Il est curieux qu’en cette période où tout la monde est écologiste, y compris les entreprises les plus polluantes par leurs slogans publicitaires obéissant à la triade « durable-renouvelable-responsable », les réalisateurs de téléfilms montrent le plus souvent les écologistes sous un jour plutôt défavorable et le retour à la nature comme une démarche sectaire.

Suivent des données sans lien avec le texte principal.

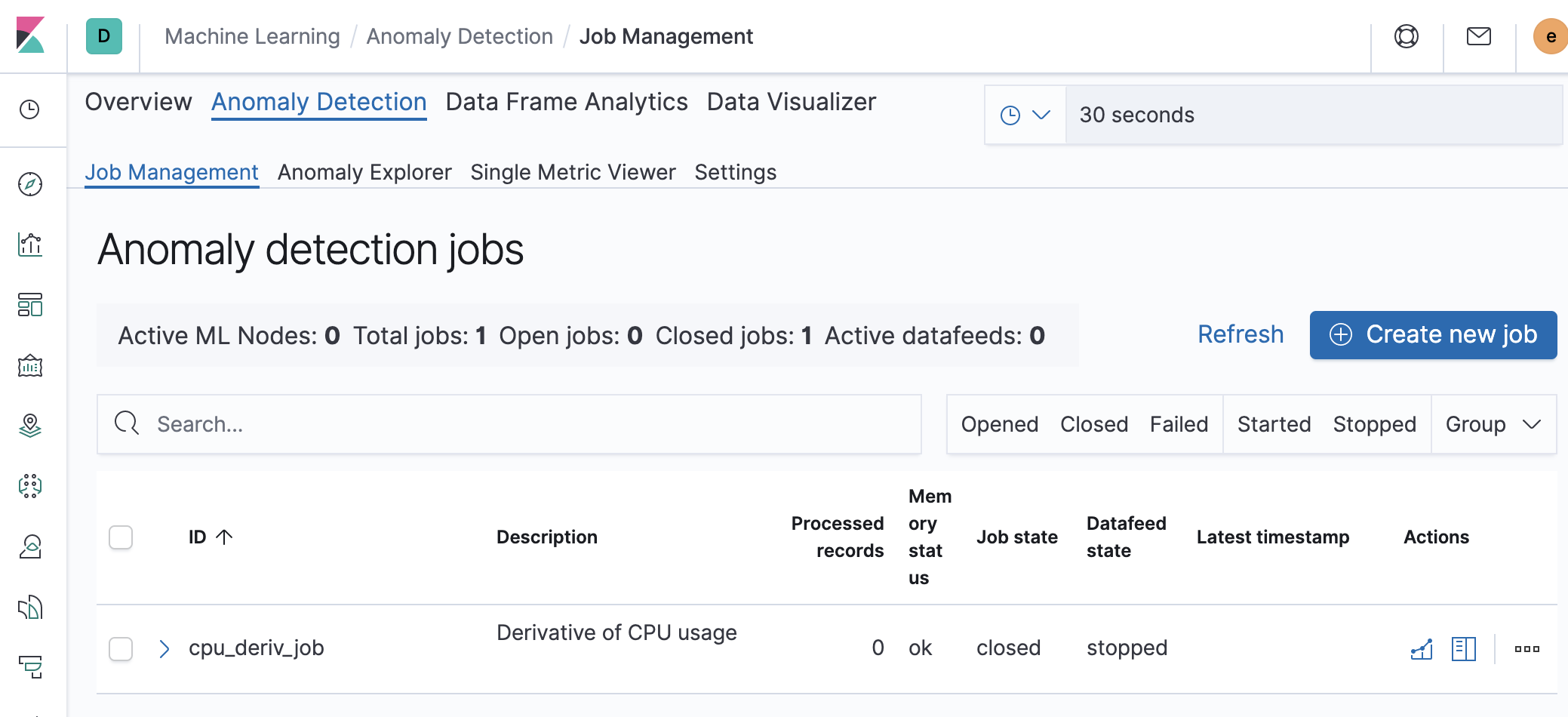The image size is (1568, 717).
Task: Enable the Failed jobs filter
Action: tap(1179, 424)
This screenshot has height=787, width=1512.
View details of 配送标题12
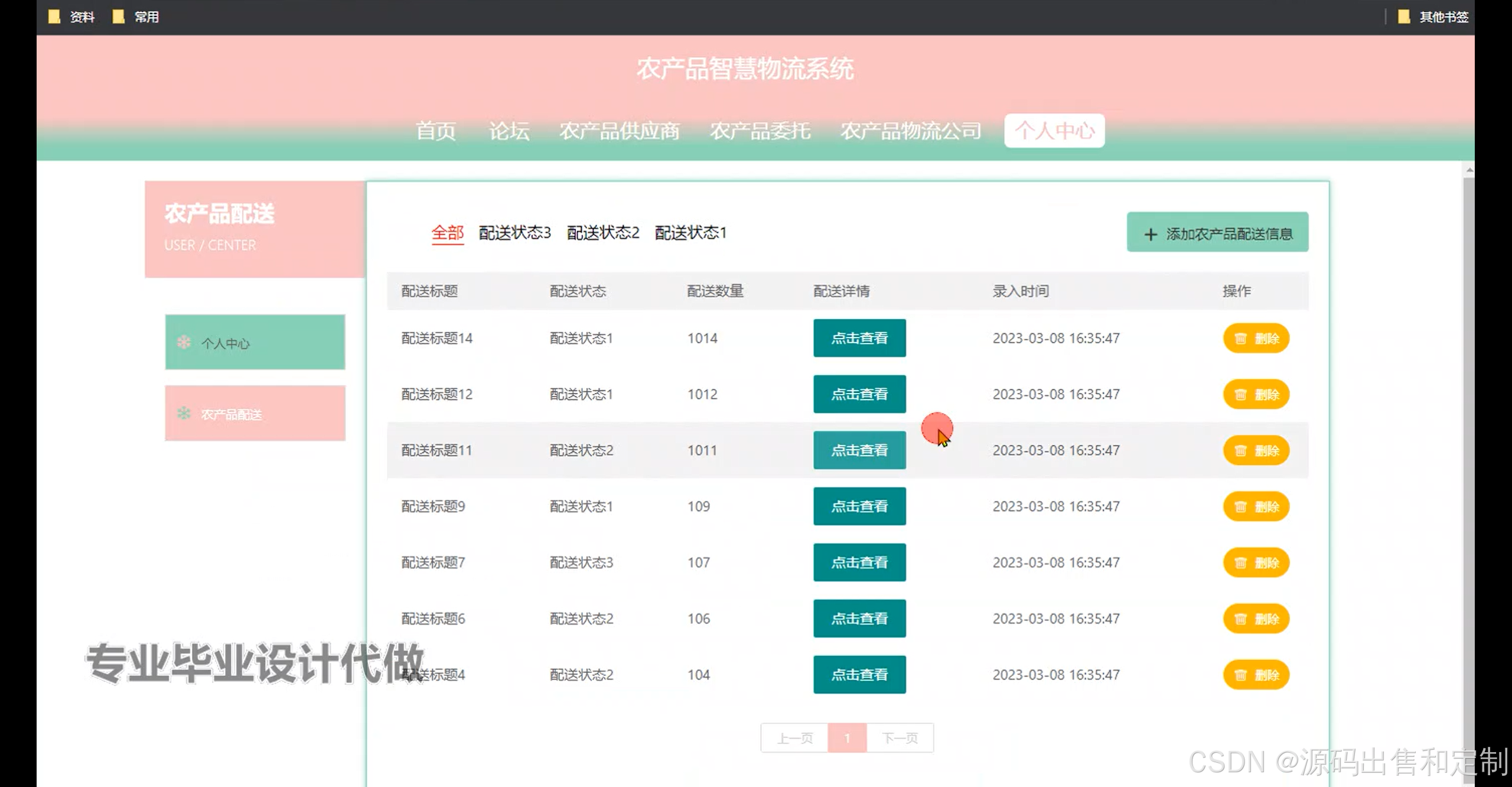tap(859, 394)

Quant aux politiques, mis à part les écologistes dont l’écologie est le gagne-pain, ils traînent l’obligation écologiste comme un boulet. A cet égard celui qui s’est pris les pieds dans le tapis avec une constance admirable est Emmanuel Macron. Personne ne lui avait demandé d’organiser cette « Convention citoyenne pour le climat » réunissant des gens incompétents qui, plus ou moins sous influence, ne pouvaient accoucher que d’une série de mesures pour la plupart impraticables dans l’immédiat. Bien sûr, Macron s’est retrouvé dans l’impossibilité d’appliquer la plus grande partie des résolutions, soulevant ainsi les protestations des participants et des écologistes dont la plupart sont dans l’opposition.

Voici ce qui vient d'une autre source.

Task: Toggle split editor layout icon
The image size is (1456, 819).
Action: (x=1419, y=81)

Cerise sur le gâteau, notre président sur sa lancée, pour montrer au monde sa fibre écologiste, et entrer dans les bonnes grâces de l’adolescente suédoise, envisageait de modifier l’article 1er de la Constitution française en ajoutant que la France “garantit la préservation de l’environnement et de la diversité biologique et lutte contre le dérèglement climatique”. Que vient faire ce genre de déclaration dans la Constitution ? Un ajout aussi bête que le « principe de précaution » pondu par Chirac. Comment la France peut-elle garantir une telle chose qui dépend de facteurs multiples dont beaucoup sont hors de la portée de toute action gouvernementale ? Je sais bien que le Sénat retoquera cette modification de la Constitution qui devrait en outre être soumise à referendum, mais pourquoi faire semblant de jouer avec la Loi fondamentale pour des raisons plus politiciennes que sensées ? Et comme elle a peu de chances de passer (du moins je l’espère), l’échec de la manœuvre se retournera contre Macron qui se sera à nouveau tiré une balle dans le pied, adoptant ainsi la façon d’opérer habituelle des écologistes.